Un altro episodio realmente accaduto del romanzo è l’escamotage ideato dal parroco (e sostenuto dalla maestra) per far rientrare dal fronte un certo numero di loro valligiani. Fu quando nel 1916 l’esercito austriaco esaurì le scorte di scarponi chiodati, indispensabili per condurre le operazioni belliche in montagna. Siccome a fornire i chiodi erano le fucine della Val di Ledro, il sacerdote chiese e ottenne il rientro degli operai dal fronte, compresi coloro che fece passare come tali e che con l’aiuto di quelli “veri” cooperarono a fornire ognuno, agli austriaci, i richiesti mille chiodi al giorno.
Dario Colombo risponde ad alcune domande:
Lei era già autore di alcuni testi storici riguardanti l’esodo delle popolazioni trentine.
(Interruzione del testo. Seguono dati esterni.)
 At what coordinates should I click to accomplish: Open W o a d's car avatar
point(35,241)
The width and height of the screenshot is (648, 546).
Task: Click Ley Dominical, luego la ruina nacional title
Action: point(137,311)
Da cosa è nata l’idea di raccontarlo anche in un romanzo?
«Principalmente dalle sollecitazioni di tanti amici e lettori che lungo gli anni mi chiedevano di trasformare così le mie conoscenze su quella vicenda derivanti dalla lettura di centinaia di lettere, diari, testimonianze verbali messe a disposizione da famiglie sia del Trentino che della Boemia: documenti accumulati nel tempo e già in gran parte utilizzati nel volume Boemia, l’esodo della valle di Ledro 1915-19».
Ma poiché certi drammi si ripetono ciclicamente, lo stimolo le sarà venuto anche dalle guerre e dagli esodi che si stanno consumando sotto i nostri occhi…
«Certamente. Vedere ad esempio, un anno fa, le donne ed i bambini ucraini che allo scoppio della guerra lasciavano le loro case con poco o nulla mi ha riportato immediatamente alla mente l’immagine di mia nonna e dei profughi trentini cent’anni prima».
Il romanzo offre molteplici spunti di riflessione. Intanto sull’assurdo di ogni guerra, che sconvolgendo la normalità della vita mette anche alla prova sentimenti e convinzioni. Penso alla maestra Cecilia, che promessa a Michele, combattente al fronte, suo malgrado rimane attratta dall’affascinante Pavel, figlio del barone Dubcek presso cui la giovane valligiana ha trovato ospitalità…
«Non solo questo, ho voluto ricordare che spesso è proprio in tempi di barbarie che l’essere umano riesce a dare prova di grande solidarietà verso i propri simili. L’esodo dei trentini della Val di Ledro è un esempio di quanto ciò sia vero e quanto l’amore per la vita vada oltre ogni distinzione di razza, lingua e nazionalità. Boemia è infatti anche la celebrazione di forti legami tra popoli diversi, che anticipano quella che sarebbe diventata, cinquant’anni più tardi, la futura Europa…».
…e anche dell’importanza, per sopravvivere, di rimanere comunità aperta ma consapevole delle proprie radici culturali. Cos’altro ha avuto a cuore di far venire in luce in questa storia?
«Il ruolo delle donne. Boemia è un romanzo “al femminile” perché da quell’esperienza uscì una figura nuova di donna, che dalla dimensione strettamente famigliare di prima della guerra passa a quella di figura moderna, emancipata, che l’esilio ha portato a lavorare nelle fabbriche, a rapportarsi con le autorità, a dialogare in un contesto sociale completamente diverso per lingua, usi e costumi».
Il romanzo esce nei 150 anni dalla morte di Alessandro Manzoni. In fondo anche il suo narra una odissea di umili…
«Lungi ovviamente dal voler fare paragoni improponibili, credo che se un nesso esiste sia quello della riscoperta di un filone del “vero” di manzoniana memoria, laddove il “vero” – e dunque la storia – è rappresentato dalle vicende di gente comune».
Ringrazio l’autore, con tanti auguri per i prossimi volumi della trilogia storica, nei quali – assicura – «ritroveremo i due protagonisti del primo romanzo, ma altri entreranno in scena. E cambieranno completamente gli scenari: Usa e Sud America, dove molti trentini emigrarono dopo la crisi economica del 1929».